[Collected data entries]
◆ ◆ ◆ ◆ ◆ ◆ ◆
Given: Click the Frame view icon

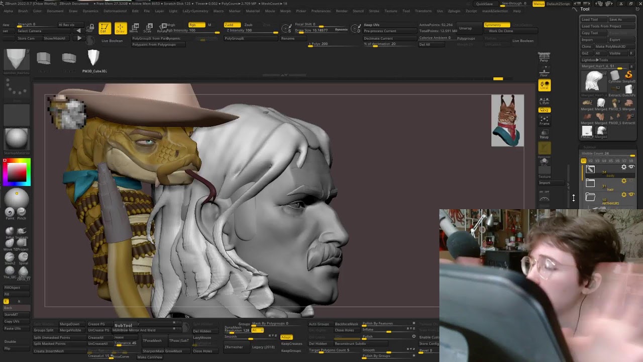Looking at the screenshot, I should click(x=544, y=121).
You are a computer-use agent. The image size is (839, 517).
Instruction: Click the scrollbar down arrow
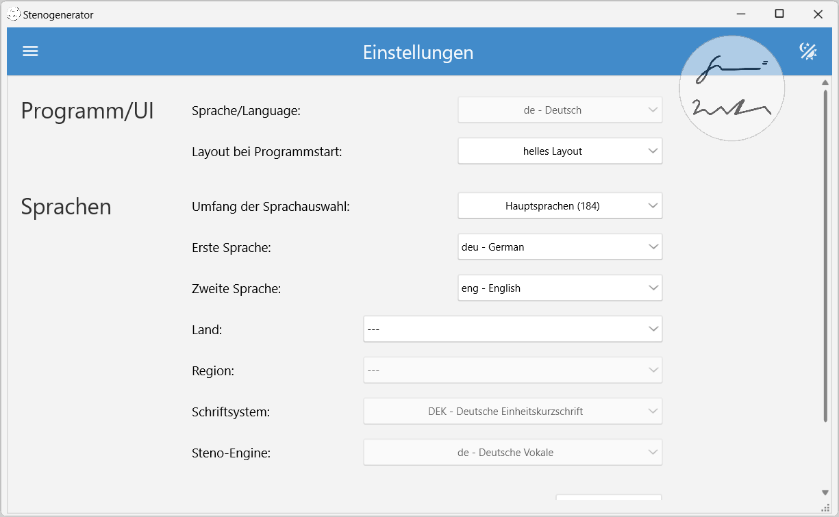point(825,492)
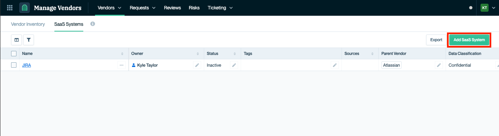Switch to the Vendor Inventory tab
Screen dimensions: 499x136
click(28, 24)
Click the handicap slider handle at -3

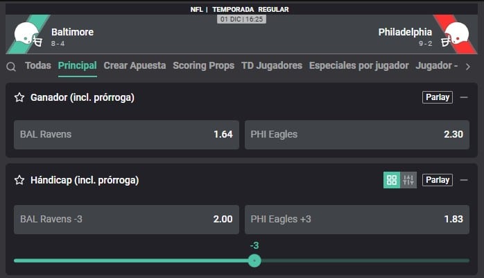point(254,261)
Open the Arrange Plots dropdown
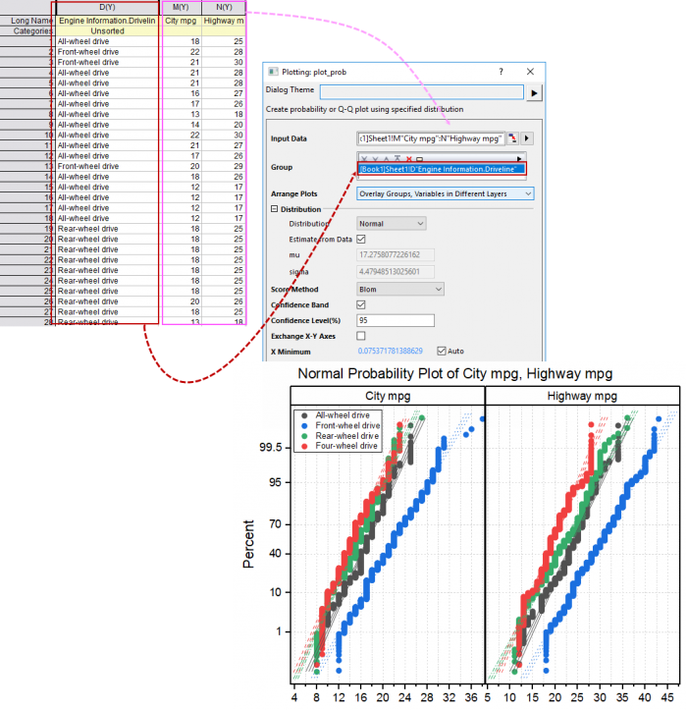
◆ ◆ ◆ ◆ ◆ ◆ ◆
» WHAT THIS TASK INVOLVES: Reprint every record exactly and skip the pictures.

» SOLUTION:
Given: Click the Frame view icon

Looking at the screenshot, I should click(x=544, y=121).
You are a computer-use agent. The image size is (839, 517).
Instruction: Click the scrollbar down arrow
point(825,492)
Switch to the Vendor Inventory tab
Screen dimensions: 499x136
click(28, 24)
Click the handicap slider handle at -3

point(254,261)
Open the Arrange Plots dropdown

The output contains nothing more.